● Your goal
Write out, word for word, the part of the listing below that opens with the line containing "Click the ＋追加 button" and closes with the line containing "Open the Nissan brand folder in AEM Sites", keeping both of those lines and adding no others.

● Supplied information
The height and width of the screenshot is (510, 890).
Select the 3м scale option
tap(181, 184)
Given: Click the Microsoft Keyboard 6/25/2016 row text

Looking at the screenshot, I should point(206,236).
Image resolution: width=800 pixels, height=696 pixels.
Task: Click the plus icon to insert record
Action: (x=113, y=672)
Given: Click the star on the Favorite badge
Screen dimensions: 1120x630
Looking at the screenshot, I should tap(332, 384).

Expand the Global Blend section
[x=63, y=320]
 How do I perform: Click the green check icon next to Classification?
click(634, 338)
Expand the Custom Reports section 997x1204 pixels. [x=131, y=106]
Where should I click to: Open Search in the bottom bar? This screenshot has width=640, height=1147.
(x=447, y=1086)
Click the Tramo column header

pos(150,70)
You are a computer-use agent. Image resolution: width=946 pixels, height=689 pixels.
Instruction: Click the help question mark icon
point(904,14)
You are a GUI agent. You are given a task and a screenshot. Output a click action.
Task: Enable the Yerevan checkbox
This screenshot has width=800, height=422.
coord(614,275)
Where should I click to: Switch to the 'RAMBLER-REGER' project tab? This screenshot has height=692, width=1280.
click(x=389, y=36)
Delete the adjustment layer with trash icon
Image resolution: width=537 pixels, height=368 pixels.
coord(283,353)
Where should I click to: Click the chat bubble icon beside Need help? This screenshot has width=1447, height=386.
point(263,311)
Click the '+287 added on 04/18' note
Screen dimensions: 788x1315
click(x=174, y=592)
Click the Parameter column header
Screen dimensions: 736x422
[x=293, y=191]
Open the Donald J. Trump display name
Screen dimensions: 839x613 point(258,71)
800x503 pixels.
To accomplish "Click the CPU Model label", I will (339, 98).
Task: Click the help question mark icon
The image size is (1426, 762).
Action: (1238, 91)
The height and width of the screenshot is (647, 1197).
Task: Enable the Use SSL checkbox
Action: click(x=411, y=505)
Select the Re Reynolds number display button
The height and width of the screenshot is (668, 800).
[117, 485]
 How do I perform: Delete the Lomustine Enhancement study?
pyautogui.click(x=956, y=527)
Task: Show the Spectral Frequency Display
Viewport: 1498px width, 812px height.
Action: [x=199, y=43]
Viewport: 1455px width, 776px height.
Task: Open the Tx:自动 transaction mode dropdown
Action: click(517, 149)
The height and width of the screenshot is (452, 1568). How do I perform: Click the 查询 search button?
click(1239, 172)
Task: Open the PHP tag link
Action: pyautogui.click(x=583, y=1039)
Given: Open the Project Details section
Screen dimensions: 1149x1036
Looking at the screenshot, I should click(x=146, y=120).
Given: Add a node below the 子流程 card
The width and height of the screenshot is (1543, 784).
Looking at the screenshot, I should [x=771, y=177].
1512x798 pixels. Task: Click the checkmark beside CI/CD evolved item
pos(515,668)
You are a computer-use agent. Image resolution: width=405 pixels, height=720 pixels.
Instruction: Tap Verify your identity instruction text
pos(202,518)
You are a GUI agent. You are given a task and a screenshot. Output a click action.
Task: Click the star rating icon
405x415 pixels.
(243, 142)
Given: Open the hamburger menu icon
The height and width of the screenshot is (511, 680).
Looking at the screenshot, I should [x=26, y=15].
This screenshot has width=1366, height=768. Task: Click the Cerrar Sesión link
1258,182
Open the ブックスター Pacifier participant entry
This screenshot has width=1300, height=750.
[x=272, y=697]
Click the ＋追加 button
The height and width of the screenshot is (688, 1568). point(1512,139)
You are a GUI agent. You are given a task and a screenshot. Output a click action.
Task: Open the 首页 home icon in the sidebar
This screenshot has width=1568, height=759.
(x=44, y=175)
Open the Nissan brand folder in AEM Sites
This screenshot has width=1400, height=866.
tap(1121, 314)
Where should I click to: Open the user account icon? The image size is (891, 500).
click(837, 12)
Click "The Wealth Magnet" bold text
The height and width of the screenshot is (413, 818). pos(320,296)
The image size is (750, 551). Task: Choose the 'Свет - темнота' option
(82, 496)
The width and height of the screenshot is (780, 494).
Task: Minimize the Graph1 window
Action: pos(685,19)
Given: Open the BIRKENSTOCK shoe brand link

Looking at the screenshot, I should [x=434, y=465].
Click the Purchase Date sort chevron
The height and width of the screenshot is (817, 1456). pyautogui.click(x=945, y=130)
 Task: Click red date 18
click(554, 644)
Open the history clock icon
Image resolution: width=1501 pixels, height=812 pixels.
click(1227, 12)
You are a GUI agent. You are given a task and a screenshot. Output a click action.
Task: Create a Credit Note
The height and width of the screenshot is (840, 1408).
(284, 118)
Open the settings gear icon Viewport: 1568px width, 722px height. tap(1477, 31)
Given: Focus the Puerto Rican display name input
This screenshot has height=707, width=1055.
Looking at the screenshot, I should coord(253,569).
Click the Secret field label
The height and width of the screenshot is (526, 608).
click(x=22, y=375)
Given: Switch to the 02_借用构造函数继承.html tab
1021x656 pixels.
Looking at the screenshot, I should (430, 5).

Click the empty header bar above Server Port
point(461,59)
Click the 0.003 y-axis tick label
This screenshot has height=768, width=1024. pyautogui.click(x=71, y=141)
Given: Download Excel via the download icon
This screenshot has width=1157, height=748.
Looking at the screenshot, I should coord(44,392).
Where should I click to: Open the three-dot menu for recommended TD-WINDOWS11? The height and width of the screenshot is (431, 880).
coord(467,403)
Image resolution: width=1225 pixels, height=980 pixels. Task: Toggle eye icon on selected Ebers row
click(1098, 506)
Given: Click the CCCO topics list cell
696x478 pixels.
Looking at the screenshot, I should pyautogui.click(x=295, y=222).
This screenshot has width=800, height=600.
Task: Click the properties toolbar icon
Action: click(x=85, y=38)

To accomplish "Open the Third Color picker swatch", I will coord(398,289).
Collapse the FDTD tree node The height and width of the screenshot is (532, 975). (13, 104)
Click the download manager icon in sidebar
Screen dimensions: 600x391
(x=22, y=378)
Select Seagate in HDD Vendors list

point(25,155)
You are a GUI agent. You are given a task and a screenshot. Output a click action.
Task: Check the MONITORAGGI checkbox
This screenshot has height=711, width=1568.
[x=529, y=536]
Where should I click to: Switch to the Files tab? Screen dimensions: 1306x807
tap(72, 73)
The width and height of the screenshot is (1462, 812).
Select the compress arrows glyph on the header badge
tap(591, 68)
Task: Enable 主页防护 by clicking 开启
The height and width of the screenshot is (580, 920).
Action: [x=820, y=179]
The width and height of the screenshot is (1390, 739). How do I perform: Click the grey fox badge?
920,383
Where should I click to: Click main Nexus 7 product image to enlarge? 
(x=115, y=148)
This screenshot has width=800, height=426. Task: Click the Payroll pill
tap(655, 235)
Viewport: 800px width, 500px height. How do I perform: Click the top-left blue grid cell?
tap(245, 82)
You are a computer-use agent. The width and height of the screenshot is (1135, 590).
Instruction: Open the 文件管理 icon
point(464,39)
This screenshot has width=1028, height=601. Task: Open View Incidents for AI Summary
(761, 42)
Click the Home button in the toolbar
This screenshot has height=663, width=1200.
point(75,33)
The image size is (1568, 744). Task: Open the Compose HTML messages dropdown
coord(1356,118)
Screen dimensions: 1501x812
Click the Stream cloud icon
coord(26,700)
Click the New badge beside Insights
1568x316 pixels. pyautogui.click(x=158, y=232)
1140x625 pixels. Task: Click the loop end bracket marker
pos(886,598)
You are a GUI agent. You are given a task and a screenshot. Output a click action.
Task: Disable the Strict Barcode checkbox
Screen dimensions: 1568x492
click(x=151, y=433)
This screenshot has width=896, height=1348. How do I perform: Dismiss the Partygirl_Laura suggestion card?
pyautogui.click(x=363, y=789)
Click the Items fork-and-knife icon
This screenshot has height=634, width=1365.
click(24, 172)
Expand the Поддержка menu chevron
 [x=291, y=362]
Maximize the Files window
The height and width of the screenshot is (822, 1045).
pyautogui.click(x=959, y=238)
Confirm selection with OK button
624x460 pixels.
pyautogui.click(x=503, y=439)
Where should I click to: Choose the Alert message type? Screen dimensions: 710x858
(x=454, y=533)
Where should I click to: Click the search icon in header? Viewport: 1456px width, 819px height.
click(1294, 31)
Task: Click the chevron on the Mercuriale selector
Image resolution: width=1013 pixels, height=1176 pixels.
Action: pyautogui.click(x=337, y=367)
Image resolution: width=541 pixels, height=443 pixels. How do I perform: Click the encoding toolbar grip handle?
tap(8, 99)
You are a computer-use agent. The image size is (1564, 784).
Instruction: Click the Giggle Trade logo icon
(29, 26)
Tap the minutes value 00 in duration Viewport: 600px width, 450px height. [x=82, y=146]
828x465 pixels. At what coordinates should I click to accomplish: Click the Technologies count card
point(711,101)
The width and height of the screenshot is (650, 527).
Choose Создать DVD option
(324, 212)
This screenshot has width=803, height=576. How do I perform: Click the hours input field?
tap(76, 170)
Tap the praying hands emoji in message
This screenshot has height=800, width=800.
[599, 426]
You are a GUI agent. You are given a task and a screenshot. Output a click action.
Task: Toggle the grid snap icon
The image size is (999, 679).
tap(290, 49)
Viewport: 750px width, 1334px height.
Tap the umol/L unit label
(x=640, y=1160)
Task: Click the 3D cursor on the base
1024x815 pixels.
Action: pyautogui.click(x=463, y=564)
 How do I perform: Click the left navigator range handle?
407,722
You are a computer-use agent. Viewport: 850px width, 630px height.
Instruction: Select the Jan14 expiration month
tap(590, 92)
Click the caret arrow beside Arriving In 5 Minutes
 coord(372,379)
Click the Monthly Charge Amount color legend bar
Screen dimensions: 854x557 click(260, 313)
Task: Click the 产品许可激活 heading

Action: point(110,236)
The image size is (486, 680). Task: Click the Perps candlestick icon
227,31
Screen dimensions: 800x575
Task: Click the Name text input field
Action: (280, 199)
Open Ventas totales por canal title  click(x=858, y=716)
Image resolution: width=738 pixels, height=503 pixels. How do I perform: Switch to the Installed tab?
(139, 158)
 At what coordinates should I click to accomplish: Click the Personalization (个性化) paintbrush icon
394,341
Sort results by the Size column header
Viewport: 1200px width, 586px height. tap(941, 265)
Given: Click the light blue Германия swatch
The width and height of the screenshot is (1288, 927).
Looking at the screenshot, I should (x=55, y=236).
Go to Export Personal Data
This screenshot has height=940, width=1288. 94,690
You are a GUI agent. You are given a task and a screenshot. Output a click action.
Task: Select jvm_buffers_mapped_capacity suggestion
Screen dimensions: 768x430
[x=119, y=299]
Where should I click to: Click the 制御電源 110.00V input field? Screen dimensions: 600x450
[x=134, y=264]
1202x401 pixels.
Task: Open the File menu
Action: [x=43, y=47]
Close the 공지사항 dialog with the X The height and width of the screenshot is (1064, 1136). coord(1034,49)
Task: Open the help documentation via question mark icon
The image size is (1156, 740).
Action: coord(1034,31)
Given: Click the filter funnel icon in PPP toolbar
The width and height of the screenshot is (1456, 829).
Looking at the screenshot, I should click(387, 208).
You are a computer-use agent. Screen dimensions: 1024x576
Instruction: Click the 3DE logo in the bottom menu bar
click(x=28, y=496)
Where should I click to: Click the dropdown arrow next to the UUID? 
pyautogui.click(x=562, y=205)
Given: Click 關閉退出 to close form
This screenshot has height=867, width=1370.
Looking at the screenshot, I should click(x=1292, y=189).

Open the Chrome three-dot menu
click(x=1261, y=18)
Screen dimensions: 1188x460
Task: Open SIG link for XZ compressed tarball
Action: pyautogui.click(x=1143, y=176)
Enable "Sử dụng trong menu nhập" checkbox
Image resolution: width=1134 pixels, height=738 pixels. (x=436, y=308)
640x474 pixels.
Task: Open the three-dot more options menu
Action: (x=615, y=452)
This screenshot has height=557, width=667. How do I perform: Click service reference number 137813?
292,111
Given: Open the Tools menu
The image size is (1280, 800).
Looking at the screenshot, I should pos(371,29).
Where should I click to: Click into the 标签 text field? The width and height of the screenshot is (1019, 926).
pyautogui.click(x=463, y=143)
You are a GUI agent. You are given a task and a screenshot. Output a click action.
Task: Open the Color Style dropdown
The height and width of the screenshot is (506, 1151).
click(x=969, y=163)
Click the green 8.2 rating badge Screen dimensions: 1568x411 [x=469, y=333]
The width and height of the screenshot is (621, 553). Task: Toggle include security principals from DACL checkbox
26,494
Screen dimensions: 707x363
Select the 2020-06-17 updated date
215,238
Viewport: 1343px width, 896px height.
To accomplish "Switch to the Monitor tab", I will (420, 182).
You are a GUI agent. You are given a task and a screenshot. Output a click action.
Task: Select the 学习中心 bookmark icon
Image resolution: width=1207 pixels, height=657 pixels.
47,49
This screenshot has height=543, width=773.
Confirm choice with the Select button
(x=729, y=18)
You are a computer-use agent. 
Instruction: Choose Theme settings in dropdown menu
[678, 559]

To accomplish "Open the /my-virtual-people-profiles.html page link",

● Exercise response
Click the ＋追加 button
The height and width of the screenshot is (688, 1568). point(1512,139)
You are a GUI agent. You are given a task and a screenshot. Output a click action.
Task: Open the 首页 home icon in the sidebar
This screenshot has width=1568, height=759.
(x=44, y=175)
Open the Nissan brand folder in AEM Sites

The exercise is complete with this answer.